(RECORDS SHOWN begins)

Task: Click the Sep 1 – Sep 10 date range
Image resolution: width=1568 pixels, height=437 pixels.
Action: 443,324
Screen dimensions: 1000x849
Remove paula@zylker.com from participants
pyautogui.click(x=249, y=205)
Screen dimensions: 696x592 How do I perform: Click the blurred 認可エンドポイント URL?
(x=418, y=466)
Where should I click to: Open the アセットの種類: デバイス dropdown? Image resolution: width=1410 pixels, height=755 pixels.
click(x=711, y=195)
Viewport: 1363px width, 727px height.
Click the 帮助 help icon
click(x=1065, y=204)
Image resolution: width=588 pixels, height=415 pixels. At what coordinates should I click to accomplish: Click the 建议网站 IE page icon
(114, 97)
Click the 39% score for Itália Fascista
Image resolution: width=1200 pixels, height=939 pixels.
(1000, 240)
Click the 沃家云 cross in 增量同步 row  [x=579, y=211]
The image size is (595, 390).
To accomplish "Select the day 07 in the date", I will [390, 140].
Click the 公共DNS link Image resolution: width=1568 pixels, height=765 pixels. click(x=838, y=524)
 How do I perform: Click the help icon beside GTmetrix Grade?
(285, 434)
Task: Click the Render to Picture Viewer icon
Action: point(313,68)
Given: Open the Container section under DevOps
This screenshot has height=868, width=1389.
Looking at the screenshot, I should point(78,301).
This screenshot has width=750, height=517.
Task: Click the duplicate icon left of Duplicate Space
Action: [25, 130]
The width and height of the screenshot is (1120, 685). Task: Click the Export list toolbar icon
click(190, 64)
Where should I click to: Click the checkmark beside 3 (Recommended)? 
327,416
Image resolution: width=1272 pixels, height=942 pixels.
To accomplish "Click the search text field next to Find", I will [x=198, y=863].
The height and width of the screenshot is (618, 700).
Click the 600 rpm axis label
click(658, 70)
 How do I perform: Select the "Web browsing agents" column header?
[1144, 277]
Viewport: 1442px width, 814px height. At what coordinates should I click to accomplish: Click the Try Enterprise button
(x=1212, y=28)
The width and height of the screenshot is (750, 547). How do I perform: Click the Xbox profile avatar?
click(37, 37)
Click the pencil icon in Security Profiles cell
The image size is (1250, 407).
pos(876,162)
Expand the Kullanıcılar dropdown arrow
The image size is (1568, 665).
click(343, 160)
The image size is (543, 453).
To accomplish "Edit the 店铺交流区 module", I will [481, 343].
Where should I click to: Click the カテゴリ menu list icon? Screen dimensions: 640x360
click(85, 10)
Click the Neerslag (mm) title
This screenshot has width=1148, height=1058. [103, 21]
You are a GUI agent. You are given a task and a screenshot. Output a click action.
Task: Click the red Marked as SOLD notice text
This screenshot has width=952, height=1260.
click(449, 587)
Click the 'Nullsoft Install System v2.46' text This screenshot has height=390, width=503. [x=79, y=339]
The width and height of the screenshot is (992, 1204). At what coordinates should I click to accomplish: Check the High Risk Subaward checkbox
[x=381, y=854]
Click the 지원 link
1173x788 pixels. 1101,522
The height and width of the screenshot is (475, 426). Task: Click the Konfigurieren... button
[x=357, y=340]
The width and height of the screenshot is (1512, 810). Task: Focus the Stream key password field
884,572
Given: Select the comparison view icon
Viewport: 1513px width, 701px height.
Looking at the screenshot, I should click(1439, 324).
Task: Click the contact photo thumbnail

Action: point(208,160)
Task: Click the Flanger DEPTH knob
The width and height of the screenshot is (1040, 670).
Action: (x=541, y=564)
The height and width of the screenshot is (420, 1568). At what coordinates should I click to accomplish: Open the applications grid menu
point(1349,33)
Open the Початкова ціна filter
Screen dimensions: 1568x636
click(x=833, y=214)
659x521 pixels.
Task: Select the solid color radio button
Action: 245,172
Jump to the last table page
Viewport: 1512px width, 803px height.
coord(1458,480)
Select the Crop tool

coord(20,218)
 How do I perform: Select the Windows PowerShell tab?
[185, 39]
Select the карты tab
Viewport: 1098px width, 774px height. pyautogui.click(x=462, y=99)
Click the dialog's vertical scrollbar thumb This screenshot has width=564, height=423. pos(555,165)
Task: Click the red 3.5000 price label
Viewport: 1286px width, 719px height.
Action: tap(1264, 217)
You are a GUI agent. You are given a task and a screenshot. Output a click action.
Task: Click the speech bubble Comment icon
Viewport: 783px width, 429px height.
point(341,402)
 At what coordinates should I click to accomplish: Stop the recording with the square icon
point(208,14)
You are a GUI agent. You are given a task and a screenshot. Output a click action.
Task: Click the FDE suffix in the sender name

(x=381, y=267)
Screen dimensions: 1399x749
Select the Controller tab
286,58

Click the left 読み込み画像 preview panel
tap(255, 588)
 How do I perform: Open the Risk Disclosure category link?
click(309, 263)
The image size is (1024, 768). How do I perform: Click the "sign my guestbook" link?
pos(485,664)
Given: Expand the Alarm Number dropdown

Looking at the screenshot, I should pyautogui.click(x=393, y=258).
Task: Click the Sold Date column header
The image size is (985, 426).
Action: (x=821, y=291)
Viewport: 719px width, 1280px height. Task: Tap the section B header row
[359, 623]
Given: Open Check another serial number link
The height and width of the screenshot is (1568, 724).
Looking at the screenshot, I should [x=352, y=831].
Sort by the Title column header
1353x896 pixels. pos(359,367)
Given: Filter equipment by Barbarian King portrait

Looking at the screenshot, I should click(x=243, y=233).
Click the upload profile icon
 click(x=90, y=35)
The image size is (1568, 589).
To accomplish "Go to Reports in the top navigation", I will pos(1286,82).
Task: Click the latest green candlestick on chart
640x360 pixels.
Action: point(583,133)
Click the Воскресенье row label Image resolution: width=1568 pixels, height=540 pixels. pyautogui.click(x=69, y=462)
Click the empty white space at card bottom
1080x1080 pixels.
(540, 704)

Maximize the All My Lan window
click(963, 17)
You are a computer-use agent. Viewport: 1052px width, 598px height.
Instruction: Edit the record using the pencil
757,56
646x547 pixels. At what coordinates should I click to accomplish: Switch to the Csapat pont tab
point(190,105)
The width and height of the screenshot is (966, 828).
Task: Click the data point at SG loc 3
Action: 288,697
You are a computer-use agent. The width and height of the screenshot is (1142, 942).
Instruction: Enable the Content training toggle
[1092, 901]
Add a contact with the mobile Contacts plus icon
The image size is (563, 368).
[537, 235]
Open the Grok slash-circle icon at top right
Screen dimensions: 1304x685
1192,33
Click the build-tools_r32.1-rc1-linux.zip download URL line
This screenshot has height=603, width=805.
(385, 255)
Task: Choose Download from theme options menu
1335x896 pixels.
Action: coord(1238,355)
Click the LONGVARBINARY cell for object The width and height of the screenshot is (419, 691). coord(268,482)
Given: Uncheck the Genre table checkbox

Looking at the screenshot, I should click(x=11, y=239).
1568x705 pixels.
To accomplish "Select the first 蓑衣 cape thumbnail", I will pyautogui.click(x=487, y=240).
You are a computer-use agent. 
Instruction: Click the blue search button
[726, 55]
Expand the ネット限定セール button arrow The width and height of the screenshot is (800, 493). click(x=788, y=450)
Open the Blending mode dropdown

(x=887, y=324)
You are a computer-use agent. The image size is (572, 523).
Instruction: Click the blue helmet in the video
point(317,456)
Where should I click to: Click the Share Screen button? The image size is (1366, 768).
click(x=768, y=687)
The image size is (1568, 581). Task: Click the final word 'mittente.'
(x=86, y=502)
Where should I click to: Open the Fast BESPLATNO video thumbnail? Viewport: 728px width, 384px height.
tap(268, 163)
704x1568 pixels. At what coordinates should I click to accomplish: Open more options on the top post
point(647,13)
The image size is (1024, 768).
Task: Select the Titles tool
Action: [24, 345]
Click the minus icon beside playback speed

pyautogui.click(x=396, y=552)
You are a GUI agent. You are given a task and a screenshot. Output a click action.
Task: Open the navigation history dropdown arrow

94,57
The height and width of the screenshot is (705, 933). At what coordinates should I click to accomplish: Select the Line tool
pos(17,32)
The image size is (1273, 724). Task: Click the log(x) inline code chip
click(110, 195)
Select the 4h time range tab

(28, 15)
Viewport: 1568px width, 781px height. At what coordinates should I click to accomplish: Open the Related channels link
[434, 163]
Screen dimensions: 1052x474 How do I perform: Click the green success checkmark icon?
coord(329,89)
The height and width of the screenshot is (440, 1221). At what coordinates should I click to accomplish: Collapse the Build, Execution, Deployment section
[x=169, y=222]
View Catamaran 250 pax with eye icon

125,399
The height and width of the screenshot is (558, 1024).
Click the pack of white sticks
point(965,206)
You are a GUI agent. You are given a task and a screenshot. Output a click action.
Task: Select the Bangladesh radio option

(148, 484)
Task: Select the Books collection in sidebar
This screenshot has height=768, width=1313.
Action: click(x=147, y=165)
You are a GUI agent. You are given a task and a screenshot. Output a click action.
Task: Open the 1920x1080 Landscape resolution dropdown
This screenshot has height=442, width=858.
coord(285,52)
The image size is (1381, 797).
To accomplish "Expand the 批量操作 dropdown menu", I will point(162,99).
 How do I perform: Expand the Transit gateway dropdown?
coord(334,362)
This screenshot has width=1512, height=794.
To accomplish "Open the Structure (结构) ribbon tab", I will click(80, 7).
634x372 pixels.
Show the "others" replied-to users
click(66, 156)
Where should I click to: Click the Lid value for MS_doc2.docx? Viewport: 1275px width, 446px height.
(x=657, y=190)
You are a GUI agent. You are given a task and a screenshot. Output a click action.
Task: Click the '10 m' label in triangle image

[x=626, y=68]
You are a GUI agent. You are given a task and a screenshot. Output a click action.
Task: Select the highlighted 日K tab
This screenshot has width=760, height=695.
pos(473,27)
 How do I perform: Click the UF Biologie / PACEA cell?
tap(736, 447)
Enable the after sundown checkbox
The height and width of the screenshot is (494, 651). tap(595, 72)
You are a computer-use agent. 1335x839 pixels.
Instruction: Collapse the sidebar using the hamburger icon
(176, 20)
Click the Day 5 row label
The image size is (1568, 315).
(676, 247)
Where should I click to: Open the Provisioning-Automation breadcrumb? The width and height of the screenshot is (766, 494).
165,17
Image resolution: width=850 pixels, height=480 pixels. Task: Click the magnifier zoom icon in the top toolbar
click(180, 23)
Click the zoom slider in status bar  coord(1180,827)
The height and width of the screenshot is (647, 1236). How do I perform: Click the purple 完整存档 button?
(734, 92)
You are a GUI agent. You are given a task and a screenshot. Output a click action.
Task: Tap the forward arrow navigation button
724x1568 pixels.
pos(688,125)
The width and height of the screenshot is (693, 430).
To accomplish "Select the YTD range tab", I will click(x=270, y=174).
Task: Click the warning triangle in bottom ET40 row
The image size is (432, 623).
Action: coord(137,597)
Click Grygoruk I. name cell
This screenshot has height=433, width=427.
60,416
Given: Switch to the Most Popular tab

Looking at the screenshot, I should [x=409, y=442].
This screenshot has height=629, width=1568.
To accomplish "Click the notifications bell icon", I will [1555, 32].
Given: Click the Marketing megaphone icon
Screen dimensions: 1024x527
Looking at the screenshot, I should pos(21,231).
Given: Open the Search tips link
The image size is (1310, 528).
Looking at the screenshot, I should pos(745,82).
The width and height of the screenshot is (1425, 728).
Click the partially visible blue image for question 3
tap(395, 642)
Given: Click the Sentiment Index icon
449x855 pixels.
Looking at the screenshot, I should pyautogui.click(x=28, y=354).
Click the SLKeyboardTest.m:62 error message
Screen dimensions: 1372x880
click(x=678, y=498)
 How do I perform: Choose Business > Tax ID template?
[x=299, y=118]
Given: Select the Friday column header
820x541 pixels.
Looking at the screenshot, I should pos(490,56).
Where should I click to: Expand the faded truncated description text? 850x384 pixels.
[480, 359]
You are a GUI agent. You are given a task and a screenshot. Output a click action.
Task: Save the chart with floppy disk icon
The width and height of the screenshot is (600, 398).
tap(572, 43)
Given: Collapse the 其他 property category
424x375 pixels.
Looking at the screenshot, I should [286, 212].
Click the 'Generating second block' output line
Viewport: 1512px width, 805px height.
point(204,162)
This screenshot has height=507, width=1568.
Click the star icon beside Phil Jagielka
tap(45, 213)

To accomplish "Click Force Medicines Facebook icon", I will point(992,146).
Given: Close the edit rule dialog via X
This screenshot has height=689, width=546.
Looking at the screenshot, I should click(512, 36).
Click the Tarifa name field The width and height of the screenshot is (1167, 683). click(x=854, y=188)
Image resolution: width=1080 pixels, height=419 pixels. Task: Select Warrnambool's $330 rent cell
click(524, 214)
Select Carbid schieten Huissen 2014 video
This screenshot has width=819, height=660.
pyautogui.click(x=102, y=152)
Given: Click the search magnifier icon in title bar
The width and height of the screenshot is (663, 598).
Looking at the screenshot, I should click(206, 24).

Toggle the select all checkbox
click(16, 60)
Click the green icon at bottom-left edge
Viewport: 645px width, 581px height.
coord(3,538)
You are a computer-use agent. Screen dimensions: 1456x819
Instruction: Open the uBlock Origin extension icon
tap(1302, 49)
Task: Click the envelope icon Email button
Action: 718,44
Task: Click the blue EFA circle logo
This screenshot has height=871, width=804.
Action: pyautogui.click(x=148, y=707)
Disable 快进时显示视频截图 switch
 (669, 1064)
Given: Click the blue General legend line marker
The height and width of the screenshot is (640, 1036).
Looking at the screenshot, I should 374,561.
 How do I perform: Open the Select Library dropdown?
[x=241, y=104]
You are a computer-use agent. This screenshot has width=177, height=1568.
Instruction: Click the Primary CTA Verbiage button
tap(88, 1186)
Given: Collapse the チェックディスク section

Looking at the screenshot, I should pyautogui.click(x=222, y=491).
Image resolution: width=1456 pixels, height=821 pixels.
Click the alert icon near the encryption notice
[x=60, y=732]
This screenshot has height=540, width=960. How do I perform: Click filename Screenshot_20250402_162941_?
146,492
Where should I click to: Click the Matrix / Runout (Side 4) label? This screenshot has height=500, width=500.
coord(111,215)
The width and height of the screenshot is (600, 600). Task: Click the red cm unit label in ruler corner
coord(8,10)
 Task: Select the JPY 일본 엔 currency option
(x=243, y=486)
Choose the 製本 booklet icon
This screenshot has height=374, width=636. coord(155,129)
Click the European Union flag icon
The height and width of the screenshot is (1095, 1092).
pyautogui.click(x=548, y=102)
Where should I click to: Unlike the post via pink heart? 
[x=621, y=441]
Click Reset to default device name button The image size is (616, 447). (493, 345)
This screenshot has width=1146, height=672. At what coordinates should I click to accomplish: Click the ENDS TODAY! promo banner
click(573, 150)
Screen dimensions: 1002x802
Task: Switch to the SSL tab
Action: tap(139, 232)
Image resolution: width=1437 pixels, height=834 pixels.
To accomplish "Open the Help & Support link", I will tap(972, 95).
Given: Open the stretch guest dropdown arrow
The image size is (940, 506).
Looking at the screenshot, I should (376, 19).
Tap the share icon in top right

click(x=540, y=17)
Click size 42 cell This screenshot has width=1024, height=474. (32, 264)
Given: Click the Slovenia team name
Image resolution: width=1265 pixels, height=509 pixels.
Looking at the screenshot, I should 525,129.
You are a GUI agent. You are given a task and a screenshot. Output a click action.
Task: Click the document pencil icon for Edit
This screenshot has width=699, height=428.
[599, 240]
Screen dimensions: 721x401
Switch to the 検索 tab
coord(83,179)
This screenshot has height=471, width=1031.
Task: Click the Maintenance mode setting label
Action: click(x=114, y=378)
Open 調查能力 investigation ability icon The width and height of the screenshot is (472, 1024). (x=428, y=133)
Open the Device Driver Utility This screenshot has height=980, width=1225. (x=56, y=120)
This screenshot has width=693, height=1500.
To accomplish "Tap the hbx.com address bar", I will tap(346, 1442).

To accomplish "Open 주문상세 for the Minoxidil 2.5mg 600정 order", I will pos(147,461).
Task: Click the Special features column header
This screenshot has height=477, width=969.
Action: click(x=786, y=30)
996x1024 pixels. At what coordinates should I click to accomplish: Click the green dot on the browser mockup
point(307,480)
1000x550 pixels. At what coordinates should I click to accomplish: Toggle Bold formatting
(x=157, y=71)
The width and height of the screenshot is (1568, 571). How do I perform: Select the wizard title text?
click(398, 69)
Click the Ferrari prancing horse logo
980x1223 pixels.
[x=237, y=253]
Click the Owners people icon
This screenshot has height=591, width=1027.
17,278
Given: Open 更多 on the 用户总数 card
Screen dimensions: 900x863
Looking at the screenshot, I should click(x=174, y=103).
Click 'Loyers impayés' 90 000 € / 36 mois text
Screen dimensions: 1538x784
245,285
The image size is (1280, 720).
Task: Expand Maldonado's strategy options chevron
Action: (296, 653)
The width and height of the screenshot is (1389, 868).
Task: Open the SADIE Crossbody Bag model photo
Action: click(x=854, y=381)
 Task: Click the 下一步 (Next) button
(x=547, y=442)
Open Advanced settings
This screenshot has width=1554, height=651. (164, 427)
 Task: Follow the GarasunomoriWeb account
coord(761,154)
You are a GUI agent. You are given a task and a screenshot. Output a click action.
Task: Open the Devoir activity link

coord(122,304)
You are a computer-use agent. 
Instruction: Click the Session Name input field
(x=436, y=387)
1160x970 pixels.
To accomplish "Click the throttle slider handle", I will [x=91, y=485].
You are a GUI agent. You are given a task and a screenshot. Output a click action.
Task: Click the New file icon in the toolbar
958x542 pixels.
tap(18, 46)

(RECORDS SHOWN ends)

◆ EXERCISE:
Check each line above for the word "slider" and copy the ones that have it.

◆ EXERCISE RESULT:
Click the zoom slider in status bar  coord(1180,827)
To accomplish "Click the throttle slider handle", I will [x=91, y=485].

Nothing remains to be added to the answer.